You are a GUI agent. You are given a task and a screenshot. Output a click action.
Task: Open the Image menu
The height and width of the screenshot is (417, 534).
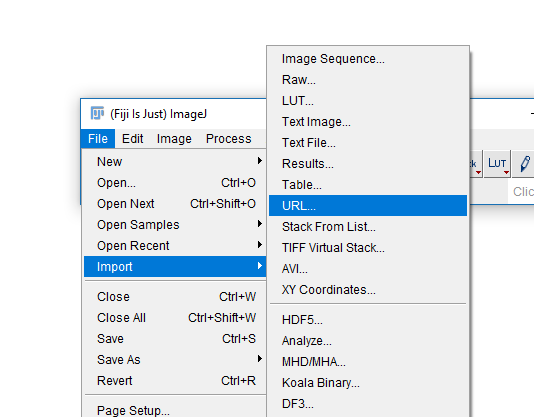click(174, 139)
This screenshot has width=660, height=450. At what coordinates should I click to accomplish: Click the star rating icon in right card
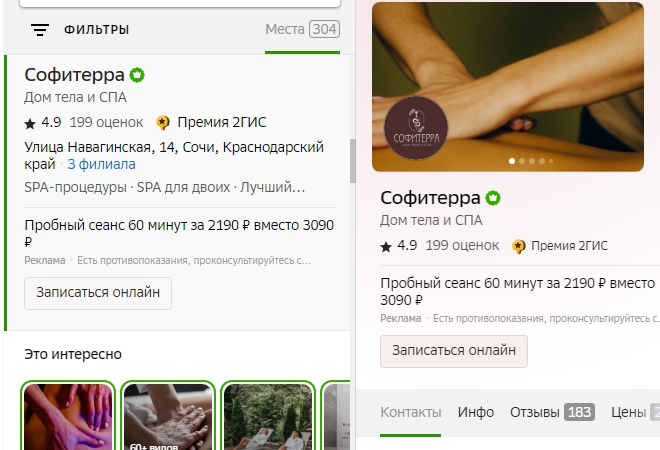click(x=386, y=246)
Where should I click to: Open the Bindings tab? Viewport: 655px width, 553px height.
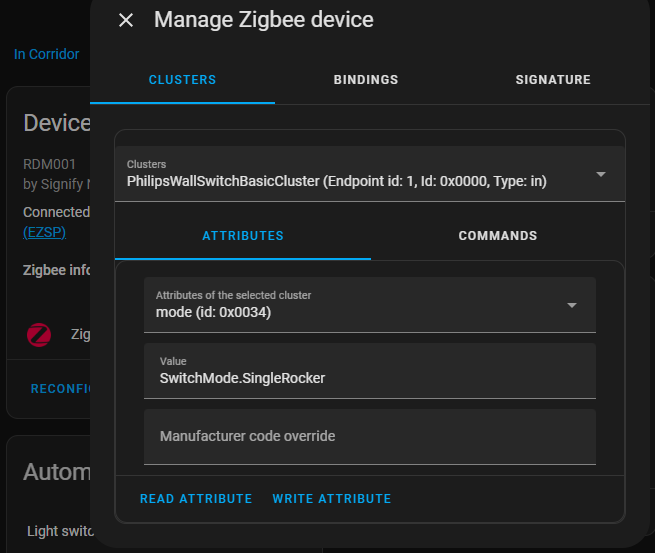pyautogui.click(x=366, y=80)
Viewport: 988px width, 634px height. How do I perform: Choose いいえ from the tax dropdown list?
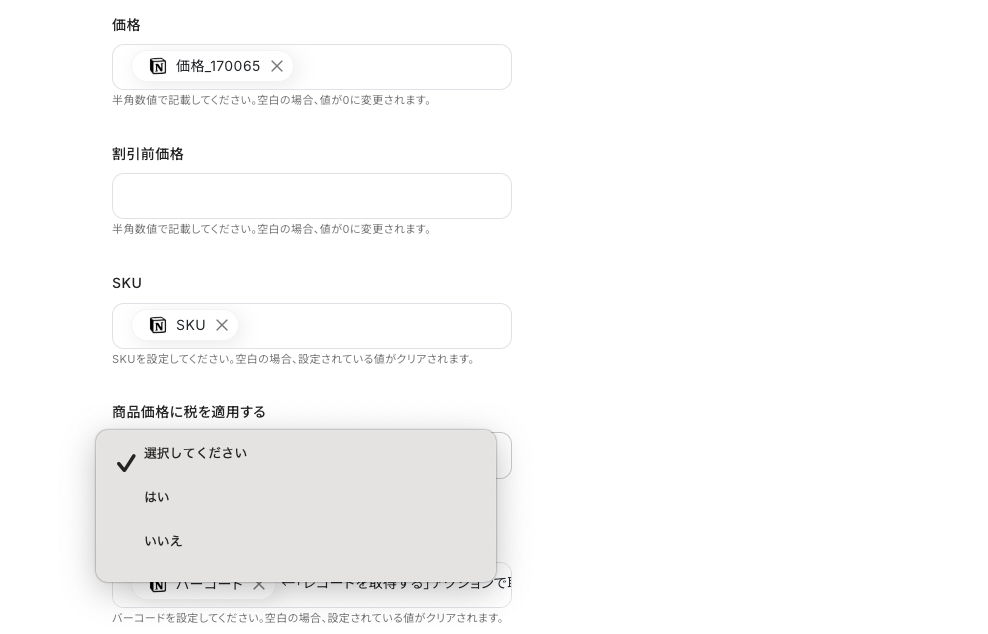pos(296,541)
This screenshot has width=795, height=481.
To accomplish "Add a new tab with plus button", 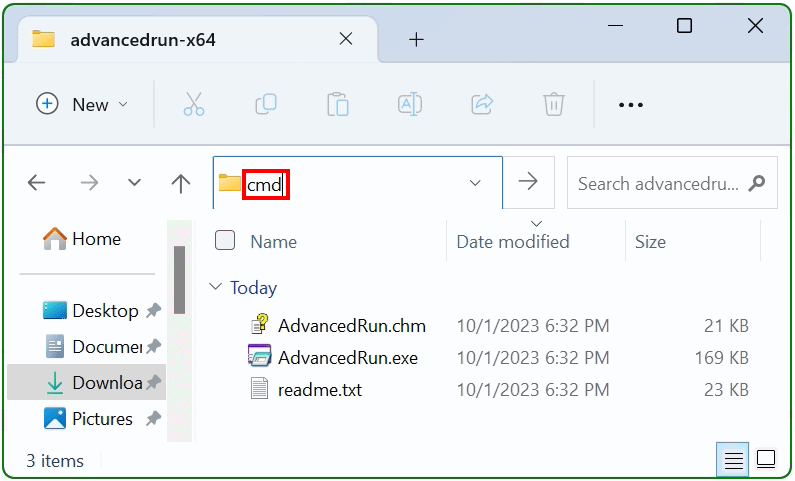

════════════════════

For each record above, write it out exactly and omit any picture.

> **Your solution**:
You are a GUI agent. You are given a task and a screenshot. Output a click action.
Task: Open the Image menu
The height and width of the screenshot is (417, 534).
click(174, 139)
This screenshot has width=660, height=450. At what coordinates should I click to accomplish: Click the star rating icon in right card
click(x=386, y=246)
Where should I click to: Open the Bindings tab? Viewport: 655px width, 553px height.
pyautogui.click(x=366, y=80)
Viewport: 988px width, 634px height. How do I perform: Choose いいえ from the tax dropdown list?
pos(296,541)
This screenshot has width=795, height=481.
To accomplish "Add a new tab with plus button", 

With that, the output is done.